Lista de tarefas:
(a) De acordo com o texto sobre o litígio territorial, em que data a Provisão Régia definiu os limites da capitania de Goyaz?
(b) Por favor, liste todos os estados que, segundo a notícia mencionada no texto sobre o litígio territorial, terão seus limites territoriais redefinidos.

Trecho de origem:
+ + + +
O “DIA D” DO LITÍGIO TERRITORIAL GO, BA, TO, PI E MG: 13 DE NOVEMBRO DE 2012 - Valney Dias Rigonato
O território brasileiro é grande e vasto. Há em suas entranhas diversos limites, populações e recursos naturais e econômicos os quais são ainda desconhecidos pela maioria da população brasileira. Recentemente, circula na mídia dos estados de Goiás, Bahia, Tocantins, Piauí e Minas Gerais, a notícia de que serão redefinidos os seus limites territoriais.
Diante da notícia, há diversos questionamentos: Quais são os interesses dos estados brasileiros em redefinir as suas fronteiras internas? Ou, realmente o avanço tecnológico, o uso de imagens de satélite, do sensoriamento remoto e, principalmente, do geoprocessamento, nos revela outra realidade desses limites? Seria o caso de redefinir todos os outros limites territoriais no território brasileiro? Seria o oportunismo dos estados interessados, ou a veracidade técnico-científica que coloca os limites territoriais de outrora em cheque?
Vamos aos fatos históricos e geográficos. Cabe salientar para os leitores (a população da fronteira em tensão) que algumas dessas disputas são antigas. No caso específico – Oeste da Bahia – retoma ao período colonial entre os limites indefinidos entre as capitanias de Pernambuco, Maranhão e São Paulo. Essa última foi dividida e formou a capitania de Goyaz, a qual teve seus limites definidos em 02 de agosto 1748 pela Provisão Régia, segundo Teixeira Neto (2004). Mas foi em 1920, na Conferência dos Limites, que eles foram acordados e definidos. Mas, hora e outra a indigestão aparece novamente nos tribunais, entre os governantes desses estados.
O interessante é que outrora já ocorreram outros litígios nessa área territorial devido aos interesses econômicos vigentes. Conforme relata o geógrafo e cartografo Teixeira Neto (2004), em fins do século XIX e no começo do século XX, o interesse era a extração do leite da maniçoba (a popular mangaba) para fabricação de borracha, em alta demanda no mercado internacional. Com a crise deste produto no mercado internacional, na referida conferência dos limites, os dois estados – Bahia e Goiás – assinaram um acordo divortio aquarium (divisor de águas) da Serra Geral, que seria o limite entre os estados. Além disso, cabe salientar que foi neste período que colocou o fim de uma querela sobre o Jalapão, outrora requisitado pelo Estado do Maranhão.
+ + + +
Entradas para localizar textos e elementos:

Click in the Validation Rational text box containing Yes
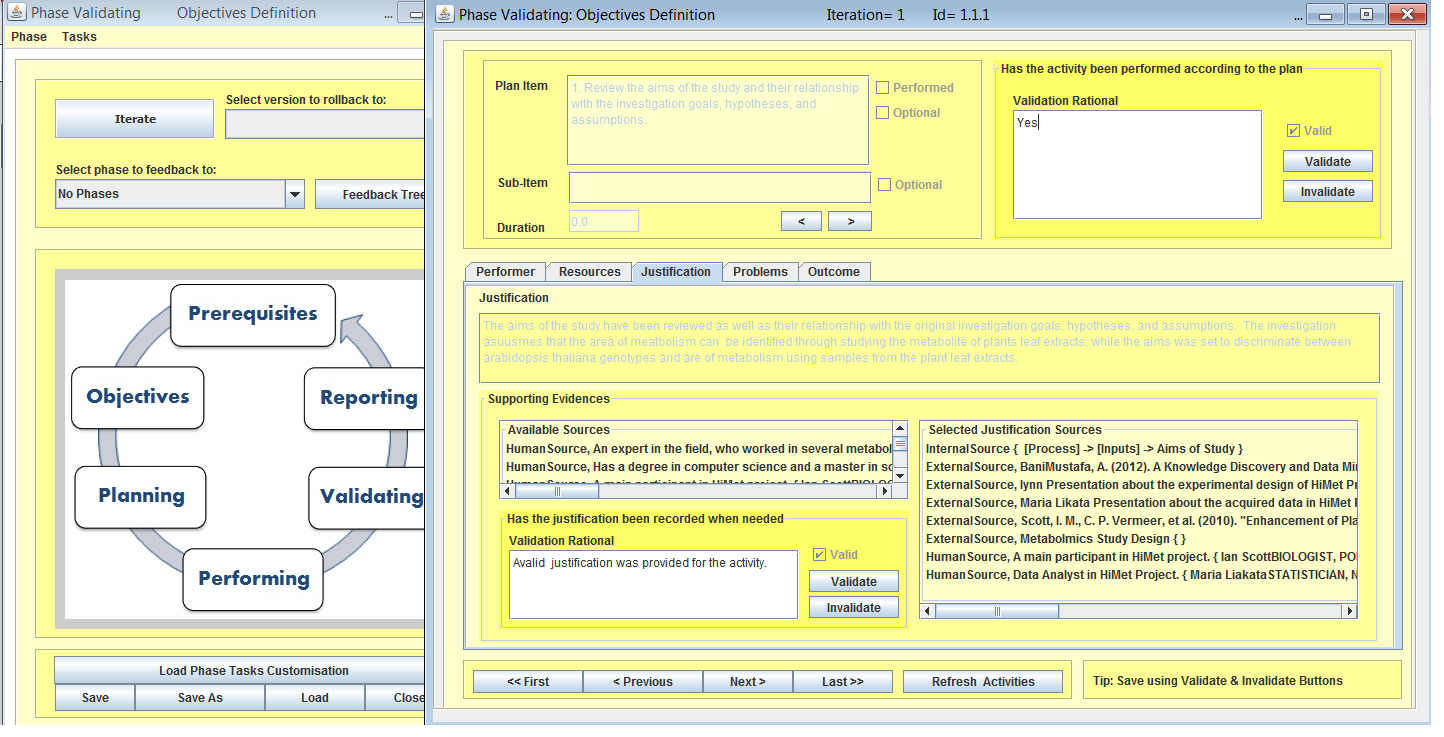The image size is (1444, 737). pyautogui.click(x=1136, y=164)
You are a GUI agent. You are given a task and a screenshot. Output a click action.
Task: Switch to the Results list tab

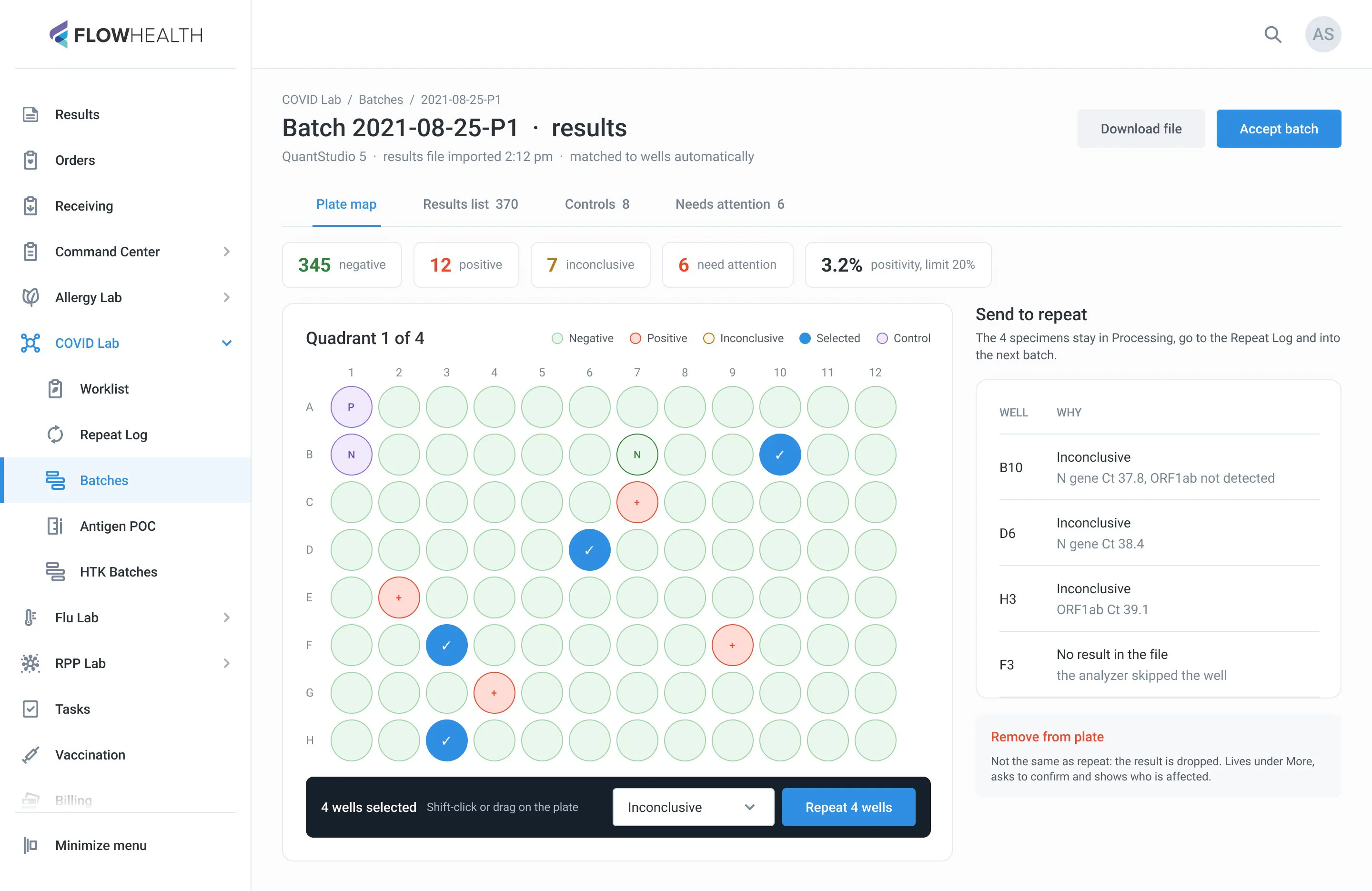(x=470, y=204)
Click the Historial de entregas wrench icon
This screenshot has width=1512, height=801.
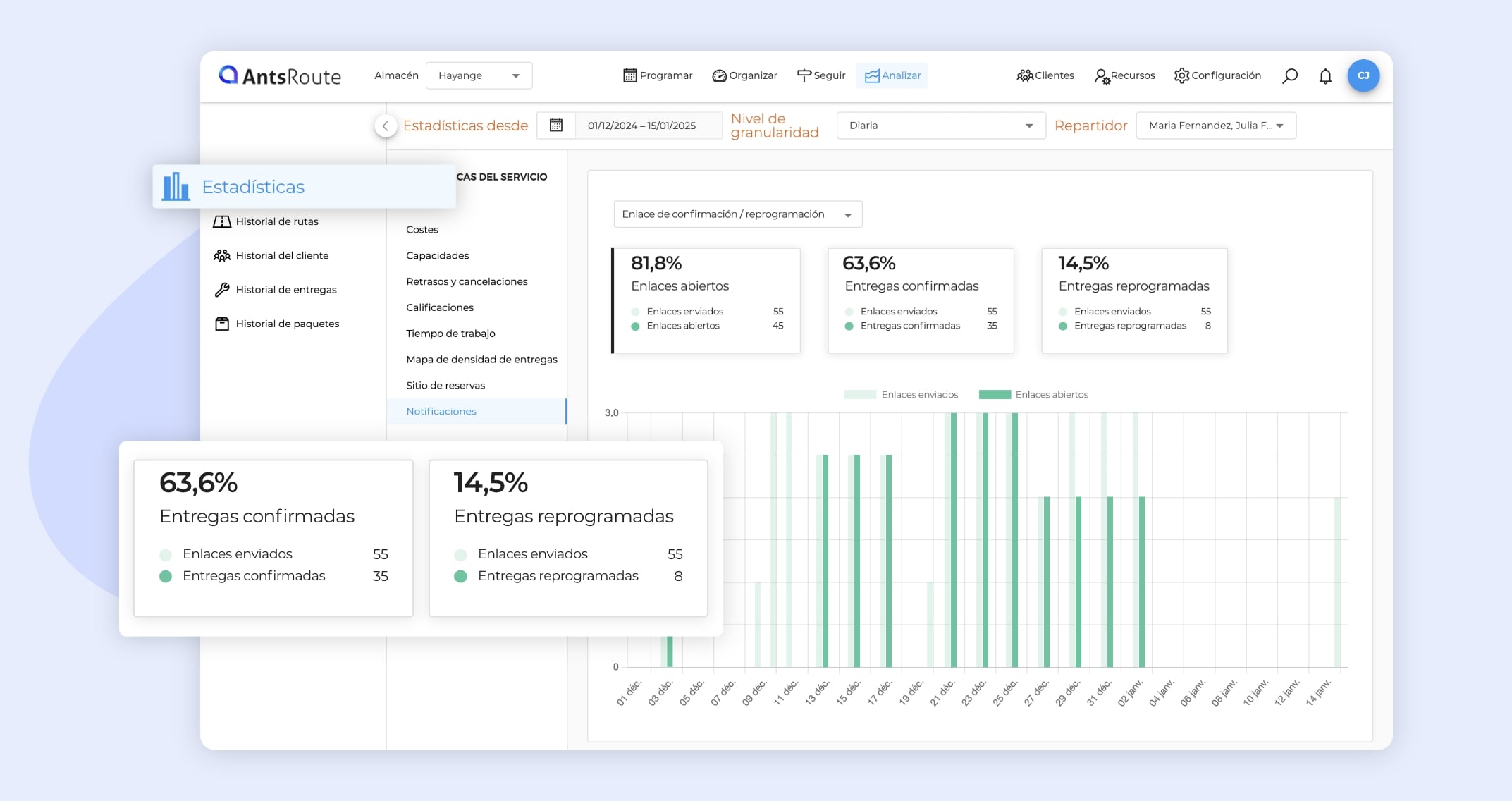point(222,290)
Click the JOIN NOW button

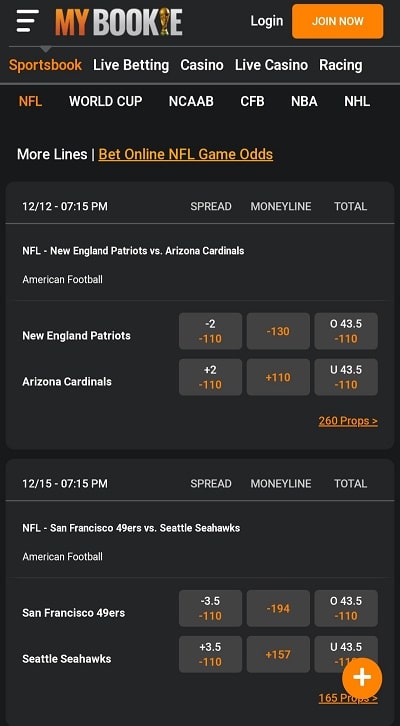tap(338, 21)
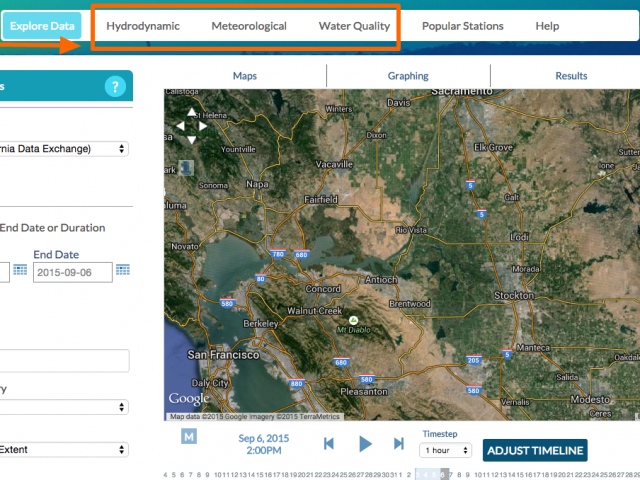
Task: Click the Explore Data button
Action: coord(42,26)
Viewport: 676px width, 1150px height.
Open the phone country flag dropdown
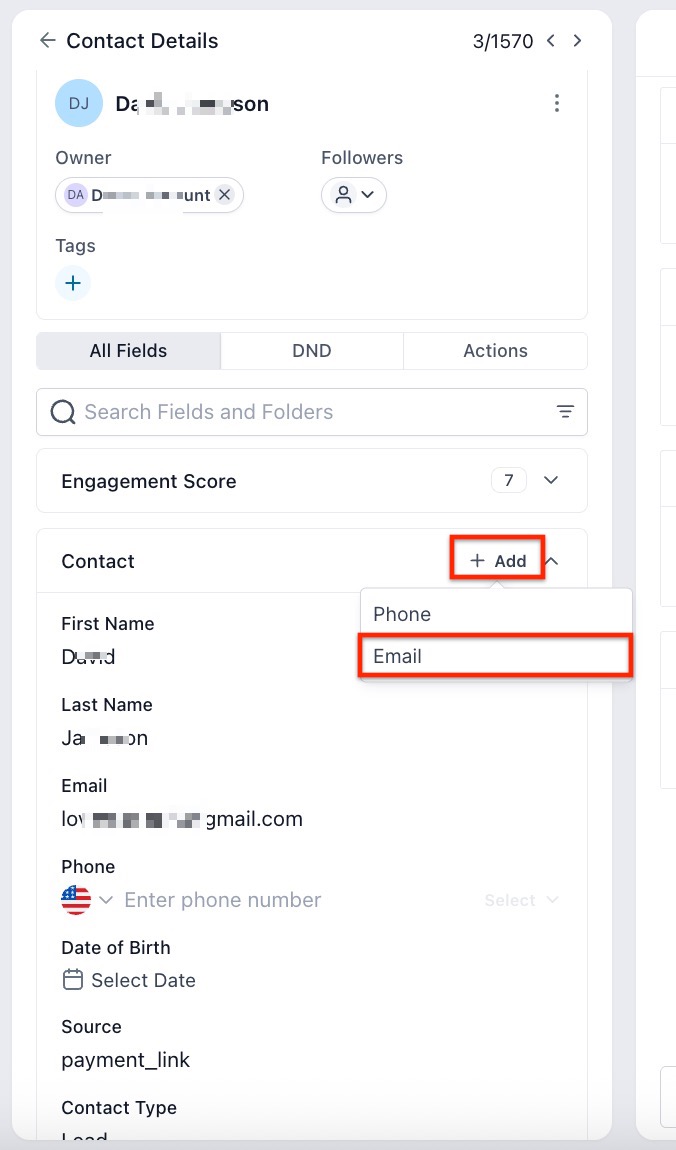pos(86,900)
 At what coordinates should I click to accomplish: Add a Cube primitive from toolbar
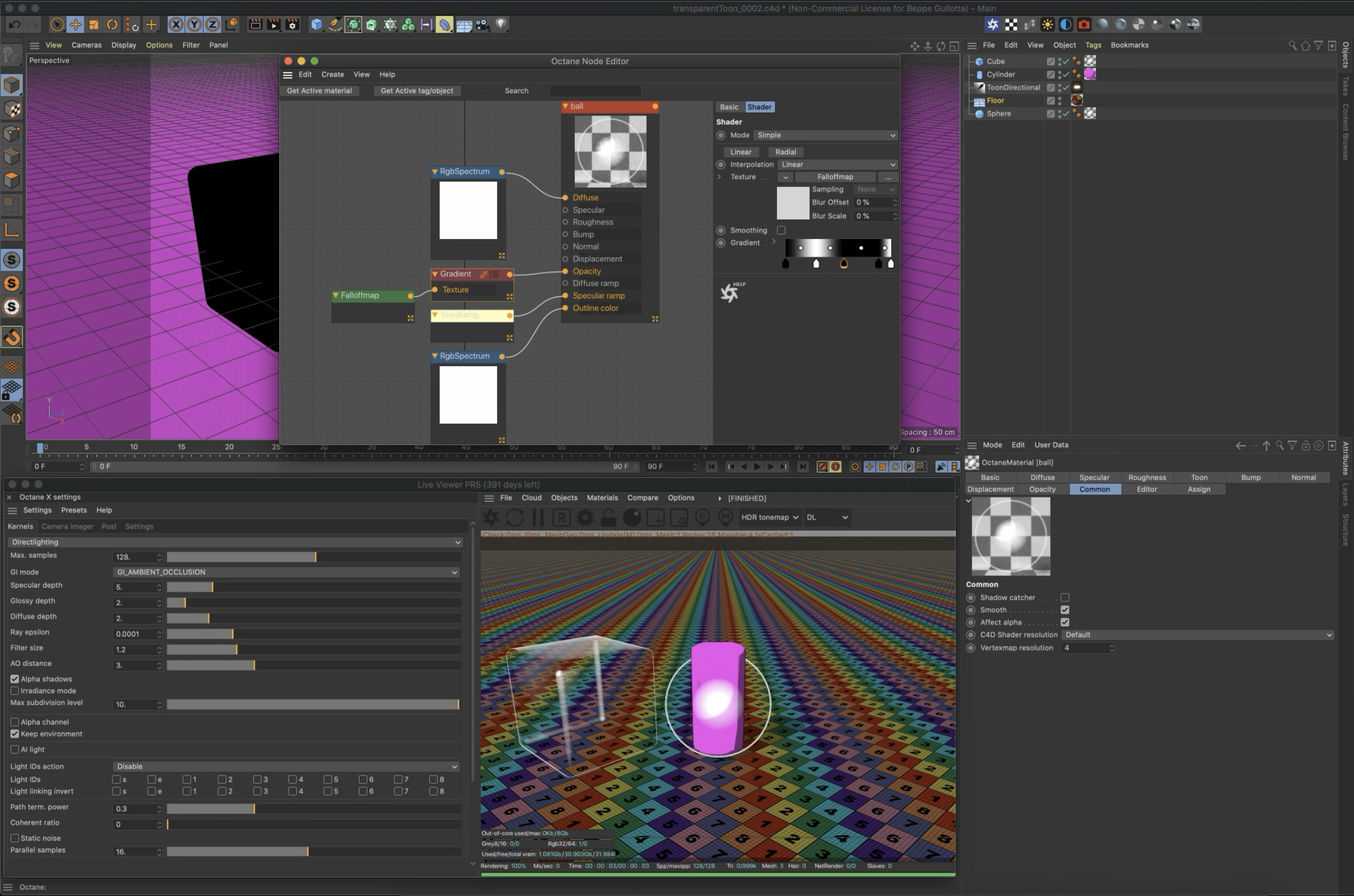(316, 24)
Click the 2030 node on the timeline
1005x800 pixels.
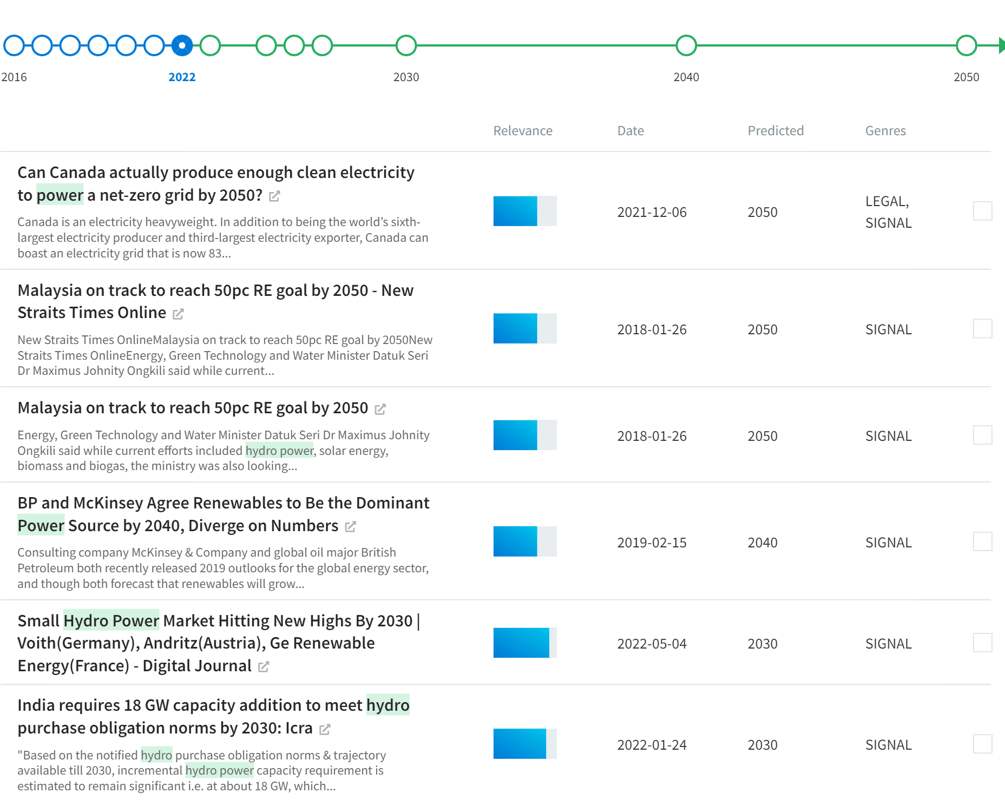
+ + + +
Respostas das tarefas:
(a) Em 02 de agosto de 1748.

(b) Goiás, Bahia, Tocantins, Piauí e Minas Gerais.